Exercise instructions: The answer must be only the lines below from the one holding "This screenshot has width=254, height=143." down to the one holding "Open the Theme menu", ends included, printed exactly; please omit all pictures.

Collected data
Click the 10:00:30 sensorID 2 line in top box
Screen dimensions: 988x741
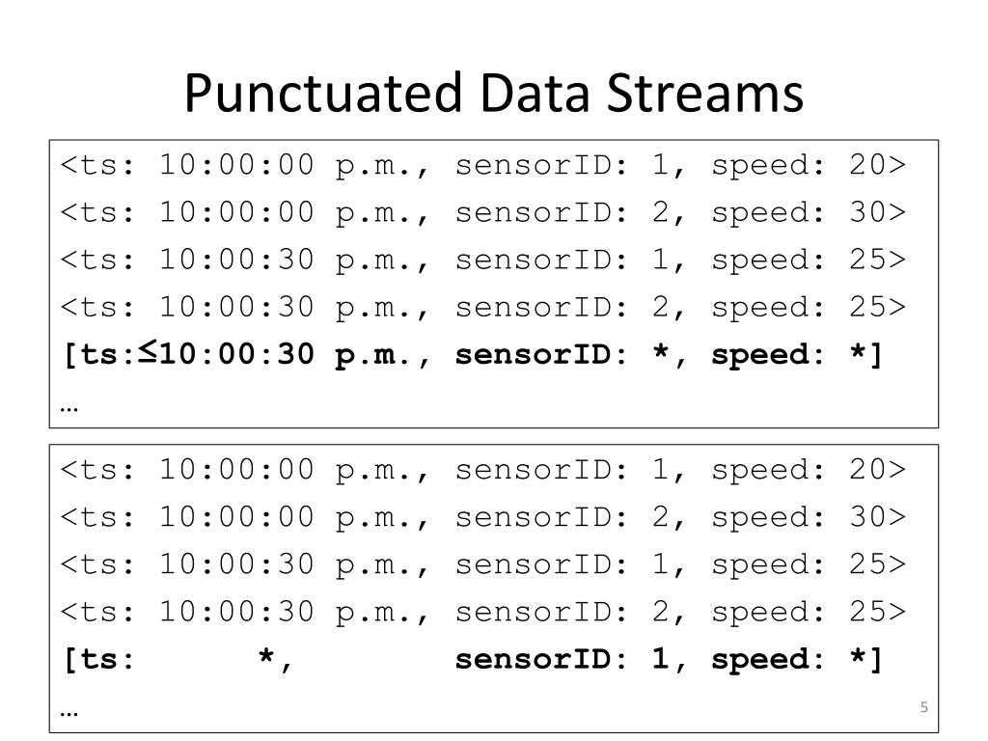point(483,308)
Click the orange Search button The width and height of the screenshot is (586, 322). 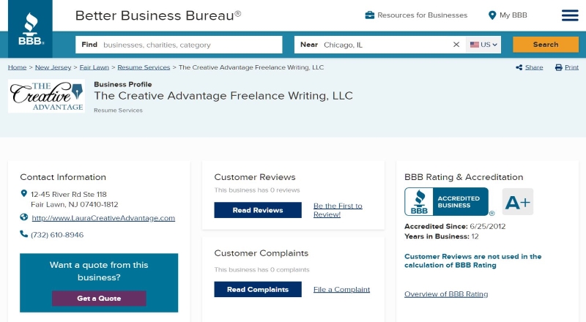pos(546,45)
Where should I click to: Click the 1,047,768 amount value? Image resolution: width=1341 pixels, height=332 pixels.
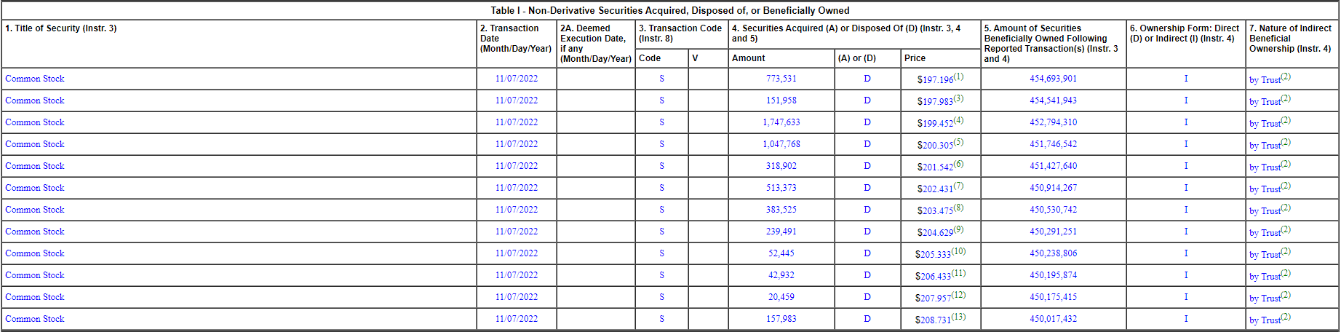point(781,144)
==
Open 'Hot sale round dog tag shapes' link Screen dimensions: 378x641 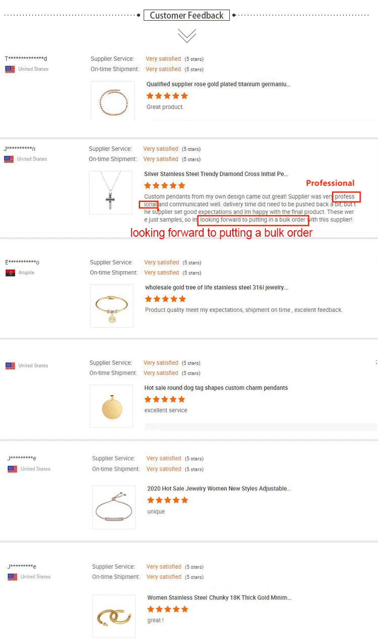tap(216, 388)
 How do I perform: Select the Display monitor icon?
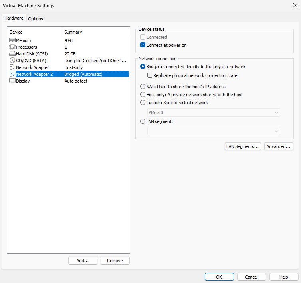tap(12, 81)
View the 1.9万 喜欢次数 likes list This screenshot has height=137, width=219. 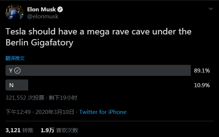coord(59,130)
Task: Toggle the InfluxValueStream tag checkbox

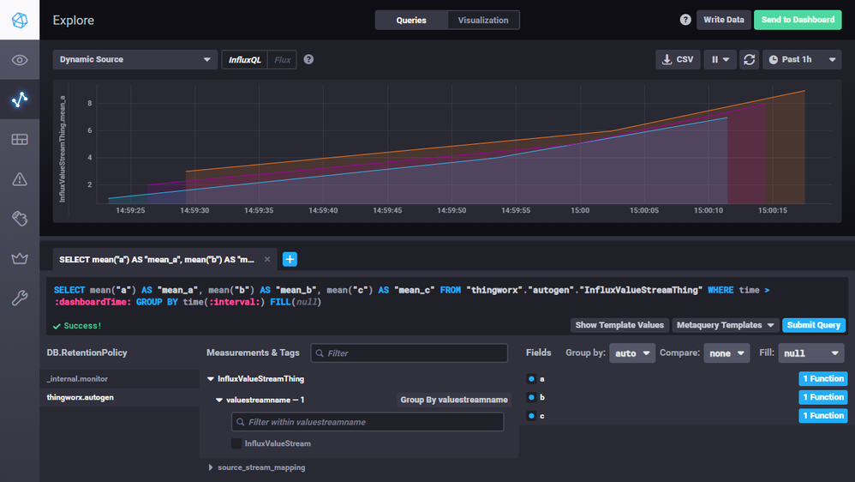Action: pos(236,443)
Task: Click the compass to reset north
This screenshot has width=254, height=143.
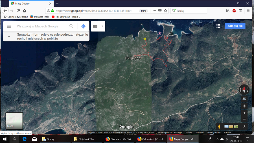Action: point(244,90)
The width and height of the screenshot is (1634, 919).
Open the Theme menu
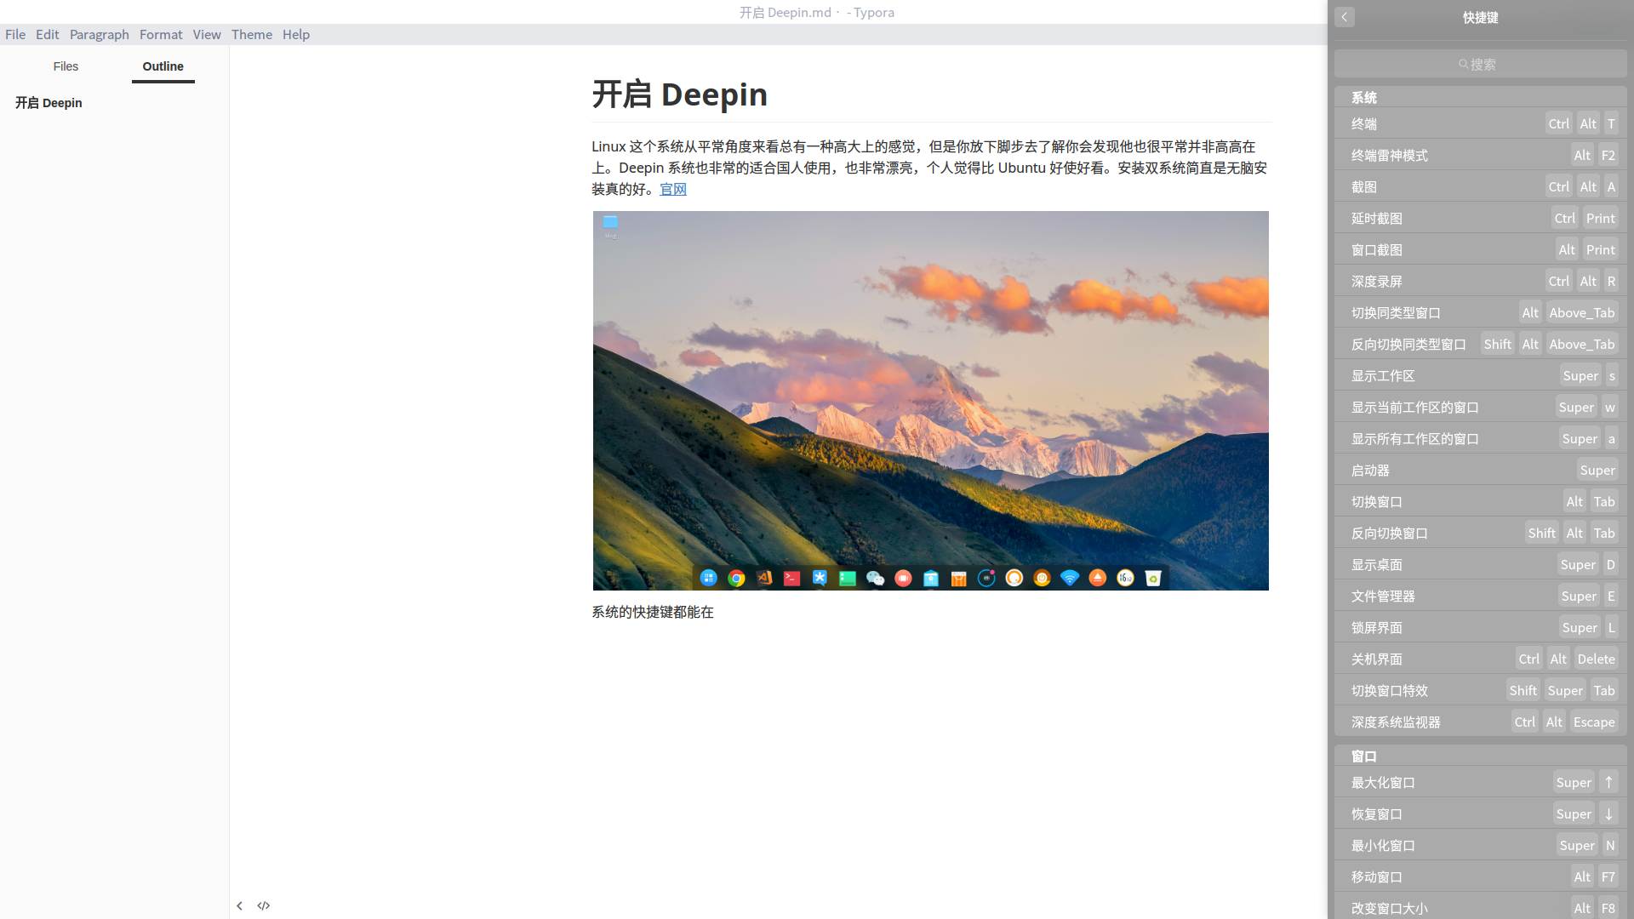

Response to the exercise:
This screenshot has width=254, height=143.
Action: point(244,90)
The width and height of the screenshot is (1634, 919).
Open the Theme menu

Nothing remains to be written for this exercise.